To the west: pale, white blades from a dozen or so wind turbines turned slowly against a backdrop of a sunset of pale yellow, pink and red, with the sun’s rays touching faint clouds.

To the east: the valley of lowland prairie stretching to the horizon, colored like a vast painting in the pale greens, yellows and rusts created when the low light of a Kansas sundown combines with the colors of Kansas prairie grass and a few shoots of red sumac.

“Look at that,” he said. To the east, faint as it rose from the hazy horizon, was a fat, pink full moon.

Houseman’s research involves the facts and mysteries of plant communities and how they interact. So it’s logical to make him one of the point people WSU will send to the ranch.

Ranchers need the advice he and others can offer: How to save the Flint Hills from invasive plants like Sericea lespedeza. Whether rotational patch-burning might take better care of grasslands.

He said scientists studying birds, insects, geology and the anthropology of the ancestors of Native Americans will find much to study.

But he also pointed out that the beauty of this ranch, an hour’s drive east and south of Wichita, should impress anyone. He grew up in Michigan but admires what he sees here. The beauty and the land are already appreciated by the people who work it, he said. One thing WSU will do as it takes up work on the ranch: tread lightly.

“As beautiful as all this is, you can see why people who work and live out here have very strong feelings about the land,” he said.

It’s not all about extracting profits and income from the grassland, he said. People out here care about the land, the wildlife, the view, even the sounds of the prairie. In the lowland below his feet, amid all that beauty of distance and light and color, crickets chirped and birds sang.

Only a minute or so after he had driven through the gate, a covey of prairie chickens had risen from the stone track and flown in a straight line to the southwest. The ranchers who now work the land have told WSU that they’ve been doing their own prairie chicken surveys, he said. Some people don’t worry about the future of prairie chickens, but they do.

The family foundation of the estate of Earl and Terri Youngmeyer donated access to the land to WSU. The foundation will retain ownership. The land won’t be open to the public.

Part of what motivated the Youngmeyers to donate access, WSU officials said, was to preserve everything – not only the ranch but also how great it looks.

The possibilities of what WSU could learn there are exceeded only by what it might consider doing with what’s below ground there, said Rex Buchanan, the interim director of the Kansas Geological Survey.
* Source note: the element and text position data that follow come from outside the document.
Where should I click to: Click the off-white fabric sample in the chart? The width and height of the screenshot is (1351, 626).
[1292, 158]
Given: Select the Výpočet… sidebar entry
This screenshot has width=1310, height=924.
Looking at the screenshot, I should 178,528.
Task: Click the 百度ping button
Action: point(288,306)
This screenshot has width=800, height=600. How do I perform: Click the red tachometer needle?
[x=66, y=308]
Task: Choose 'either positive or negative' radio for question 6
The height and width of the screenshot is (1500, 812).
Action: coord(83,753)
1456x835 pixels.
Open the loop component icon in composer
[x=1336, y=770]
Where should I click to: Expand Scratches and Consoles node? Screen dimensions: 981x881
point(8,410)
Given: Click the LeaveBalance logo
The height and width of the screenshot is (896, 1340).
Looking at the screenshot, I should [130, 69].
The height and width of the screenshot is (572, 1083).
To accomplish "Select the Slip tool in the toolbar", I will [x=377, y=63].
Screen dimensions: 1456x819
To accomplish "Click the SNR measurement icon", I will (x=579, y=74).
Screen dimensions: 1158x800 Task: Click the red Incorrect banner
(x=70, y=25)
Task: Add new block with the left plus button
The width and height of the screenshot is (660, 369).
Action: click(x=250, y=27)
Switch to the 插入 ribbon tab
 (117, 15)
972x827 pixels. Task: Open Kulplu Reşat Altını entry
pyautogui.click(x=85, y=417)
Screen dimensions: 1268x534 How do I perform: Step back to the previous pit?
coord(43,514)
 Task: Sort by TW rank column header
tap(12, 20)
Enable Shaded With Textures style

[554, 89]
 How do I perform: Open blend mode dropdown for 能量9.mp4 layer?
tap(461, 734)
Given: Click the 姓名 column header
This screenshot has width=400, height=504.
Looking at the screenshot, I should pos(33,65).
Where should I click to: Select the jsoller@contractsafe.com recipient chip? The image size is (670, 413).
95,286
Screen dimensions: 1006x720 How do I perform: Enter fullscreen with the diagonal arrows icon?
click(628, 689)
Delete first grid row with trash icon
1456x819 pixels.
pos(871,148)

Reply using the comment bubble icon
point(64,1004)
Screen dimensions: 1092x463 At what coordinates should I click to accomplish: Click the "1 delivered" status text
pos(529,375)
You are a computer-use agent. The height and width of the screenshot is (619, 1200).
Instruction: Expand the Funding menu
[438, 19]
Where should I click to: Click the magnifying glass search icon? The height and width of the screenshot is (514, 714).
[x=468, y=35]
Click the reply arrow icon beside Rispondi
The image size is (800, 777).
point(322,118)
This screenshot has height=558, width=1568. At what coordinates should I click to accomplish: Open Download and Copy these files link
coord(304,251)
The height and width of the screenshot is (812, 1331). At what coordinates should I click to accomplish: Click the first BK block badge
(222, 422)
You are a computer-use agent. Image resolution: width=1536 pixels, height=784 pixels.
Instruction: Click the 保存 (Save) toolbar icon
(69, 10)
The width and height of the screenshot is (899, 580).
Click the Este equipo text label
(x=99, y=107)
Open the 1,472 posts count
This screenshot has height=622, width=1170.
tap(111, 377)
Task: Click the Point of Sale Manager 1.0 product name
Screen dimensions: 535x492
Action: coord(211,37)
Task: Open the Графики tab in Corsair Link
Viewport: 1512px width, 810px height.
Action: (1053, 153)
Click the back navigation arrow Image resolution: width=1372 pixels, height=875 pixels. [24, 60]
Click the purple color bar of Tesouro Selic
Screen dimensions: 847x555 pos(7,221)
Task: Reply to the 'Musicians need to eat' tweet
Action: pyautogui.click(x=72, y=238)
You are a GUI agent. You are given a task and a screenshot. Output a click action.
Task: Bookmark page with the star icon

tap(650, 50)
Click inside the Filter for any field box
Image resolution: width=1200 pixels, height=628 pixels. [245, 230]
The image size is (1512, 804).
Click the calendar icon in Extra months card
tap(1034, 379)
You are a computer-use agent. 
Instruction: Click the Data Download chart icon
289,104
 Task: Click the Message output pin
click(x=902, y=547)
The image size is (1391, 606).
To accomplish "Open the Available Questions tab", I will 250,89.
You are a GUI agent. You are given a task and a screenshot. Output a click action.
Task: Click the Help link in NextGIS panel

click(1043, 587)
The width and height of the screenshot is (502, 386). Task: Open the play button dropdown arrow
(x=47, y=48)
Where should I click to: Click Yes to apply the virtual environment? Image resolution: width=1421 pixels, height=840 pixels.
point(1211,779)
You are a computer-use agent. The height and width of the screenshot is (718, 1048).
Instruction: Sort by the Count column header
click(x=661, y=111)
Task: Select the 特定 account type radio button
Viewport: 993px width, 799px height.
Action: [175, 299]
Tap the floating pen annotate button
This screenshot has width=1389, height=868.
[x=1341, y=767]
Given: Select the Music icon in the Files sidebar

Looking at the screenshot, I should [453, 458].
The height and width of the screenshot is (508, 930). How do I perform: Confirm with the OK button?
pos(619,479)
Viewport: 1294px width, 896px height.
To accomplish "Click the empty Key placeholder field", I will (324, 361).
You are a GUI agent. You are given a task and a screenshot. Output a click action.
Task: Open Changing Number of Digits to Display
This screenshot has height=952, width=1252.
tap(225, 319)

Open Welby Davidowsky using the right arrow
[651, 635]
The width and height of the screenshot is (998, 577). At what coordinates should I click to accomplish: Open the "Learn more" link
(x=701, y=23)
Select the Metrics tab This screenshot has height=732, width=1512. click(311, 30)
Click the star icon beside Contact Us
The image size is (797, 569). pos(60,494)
The limestone and shale bedrock of the Flint Hills formed as a warm, shallow seabed 300 million to 250 million years ago, Buchanan said. Collectors and scientists like the abundant fossils they find there: brachiopods, corals, sponges and crinoids (sea lilies).

This was the Permian Period, long before dinosaurs. Only the most primitive of animals walked the Earth or swam the seas.

Erosion created the vast stair-step slopes after the seabed rose and dried out. Settlers, when they saw that their plows couldn’t bust up stone, left the Flint Hills grasses unplowed and ran cattle and horses on them instead. Ranchers still do that.

Underfoot in the hills, Buchanan said, are features important to the agricultural economy: fractures in huge formations of stone, where water gets stored, cooled and moved slowly about by gravity.

The Flint Hills have many natural springs where water comes flowing out clear and cold.

“One of the real attractions of a place like that for science would be studying the watersheds and movement of water, both on the surface and in the subsurface,” Buchanan said.

There’s much that could be learned there, Buchanan said, about how water moves through the hills and how that might change in drought or because of climate change.

“We haven’t even begun to assess everything we could do out here,” Houseman said. “But we can do a lot.

“And as you can see, it’s a beautiful place.”